- _What you should do_
The records below must be transcribed precisely and in full.

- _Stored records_

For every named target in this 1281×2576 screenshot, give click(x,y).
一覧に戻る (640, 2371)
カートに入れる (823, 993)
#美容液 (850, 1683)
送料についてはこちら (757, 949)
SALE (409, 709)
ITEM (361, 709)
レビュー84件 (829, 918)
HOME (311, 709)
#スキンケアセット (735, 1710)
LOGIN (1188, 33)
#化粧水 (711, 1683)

- _Exercise solution_
For every named target in this 1281×2576 screenshot, give click(x,y).
一覧に戻る (640, 2371)
カートに入れる (823, 993)
#美容液 (850, 1683)
送料についてはこちら (757, 949)
SALE (409, 709)
ITEM (361, 709)
レビュー84件 (829, 918)
HOME (311, 709)
#スキンケアセット (735, 1710)
LOGIN (1188, 33)
#化粧水 (711, 1683)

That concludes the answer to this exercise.